История Крестовых походов — страница 36 из 51

Люди короля, которым бы следовало своею щедростью успокоить народ, заняли лавки, чтобы, как рассказывали, продать свои продукты как можно дороже; и слух об этом прошел по чужим землям, отчего многие купцы отказались ехать в лагерь. Бароны, которые должны были беречь свое добро, чтобы его с пользой и своевременно использовать, принялись давать обильные пиры, расточая запасы продовольствия.

Простые же воины принялись за непотребных женщин; из-за этого король позднее удалил многих из своих людей, когда мы возвратились из плена. И я спросил его, зачем он так поступил; и он мне ответил, что точно знает, как удаленные им люди устроили вблизи его шатра, на расстоянии брошенного камешка, место разврата, и это в то время, когда армия испытывала невзгоды».

→ **Исходные данные**
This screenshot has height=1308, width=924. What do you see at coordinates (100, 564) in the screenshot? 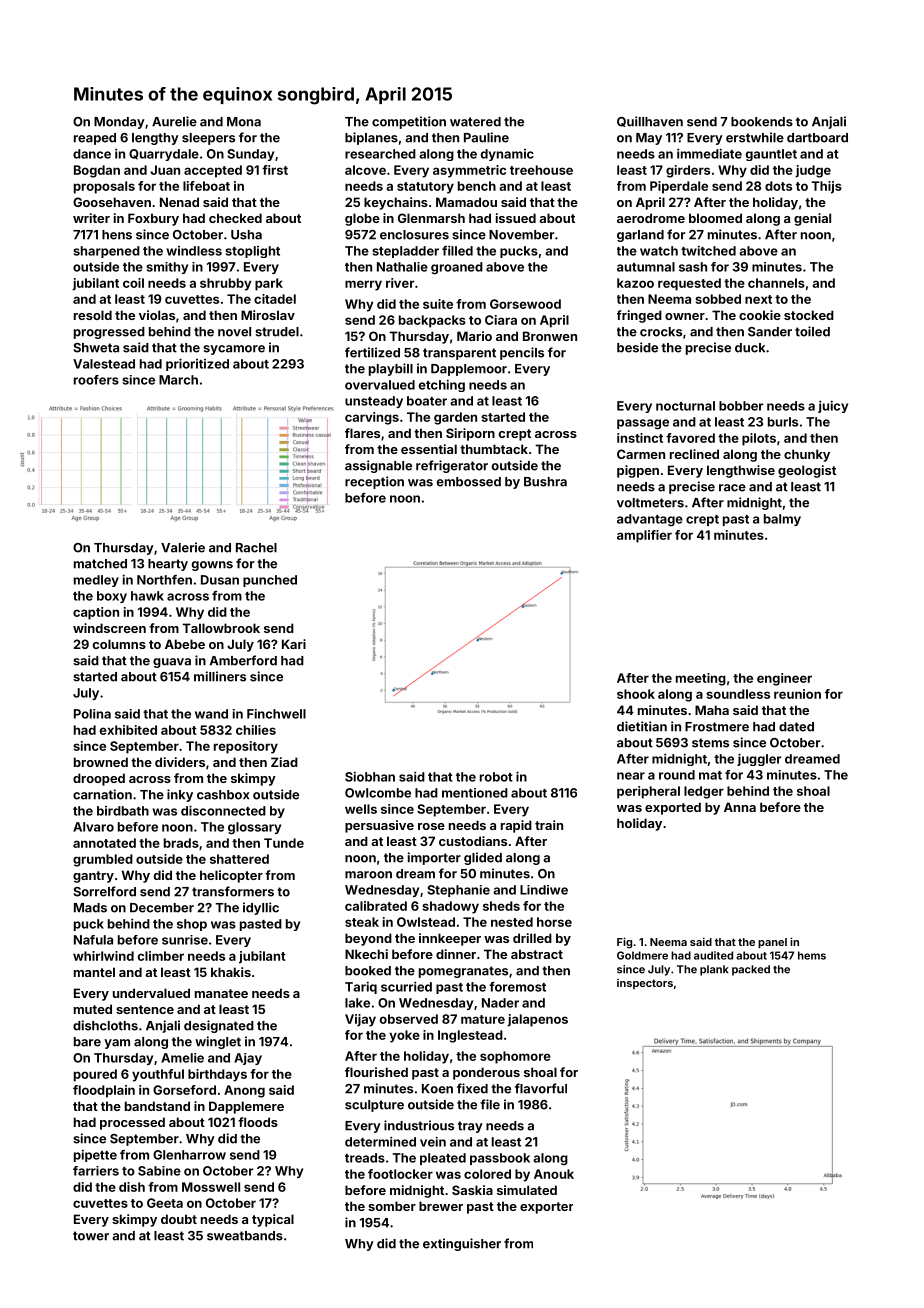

--

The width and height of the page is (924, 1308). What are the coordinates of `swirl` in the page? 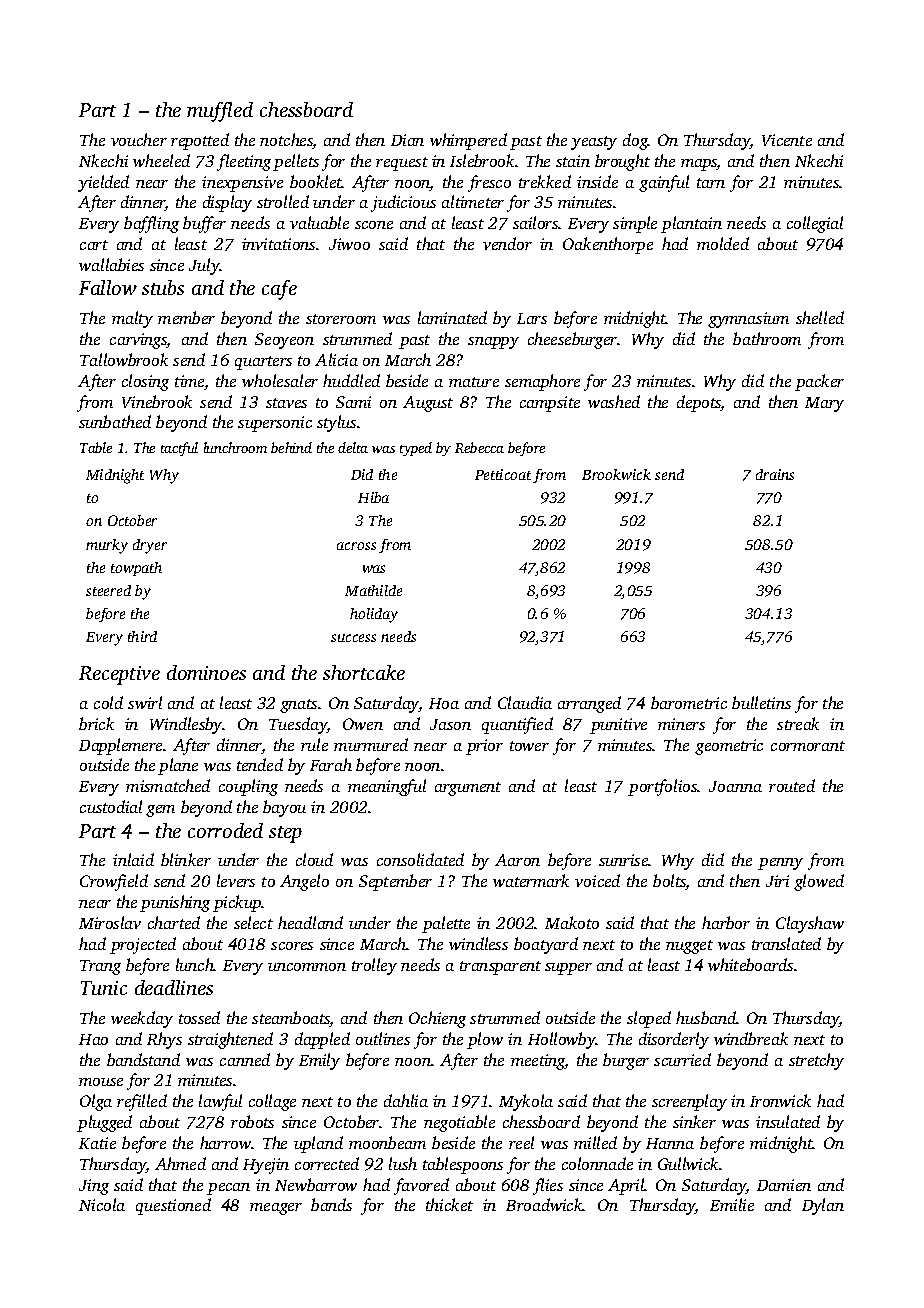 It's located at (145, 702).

→ **Задание 1**
Кратко изложите фрагмент об истории Крестовых походов в двух предложениях.
→ **Задание 2**
Повторите из фрагмента об истории Крестовых походов отрывок, начиная со слов «История Крестовых походов» и заканчивая словами «расточая запасы продовольствия.».
→ **Задание 3**
Почему, согласно фрагменту об истории Крестовых походов, многие купцы отказались ехать в лагерь?
Отвечайте, опираясь только на фрагмент.

→ **Полный ответ 1**
Люди короля, по рассказам, заняли лавки, чтобы продать свои продукты подороже, из-за чего многие купцы отказались ехать в лагерь, а бароны расточали запасы продовольствия на обильных пирах. Простые воины предались разврату, и после возвращения из плена король удалил многих из них, так как они устроили место разврата вблизи его шатра, когда армия испытывала невзгоды.

→ **Полный ответ 2**
История Крестовых походов — страница 36 из 51

Люди короля, которым бы следовало своею щедростью успокоить народ, заняли лавки, чтобы, как рассказывали, продать свои продукты как можно дороже; и слух об этом прошел по чужим землям, отчего многие купцы отказались ехать в лагерь. Бароны, которые должны были беречь свое добро, чтобы его с пользой и своевременно использовать, принялись давать обильные пиры, расточая запасы продовольствия.

→ **Полный ответ 3**
По чужим землям прошел слух, что люди короля заняли лавки, чтобы продать свои продукты как можно дороже.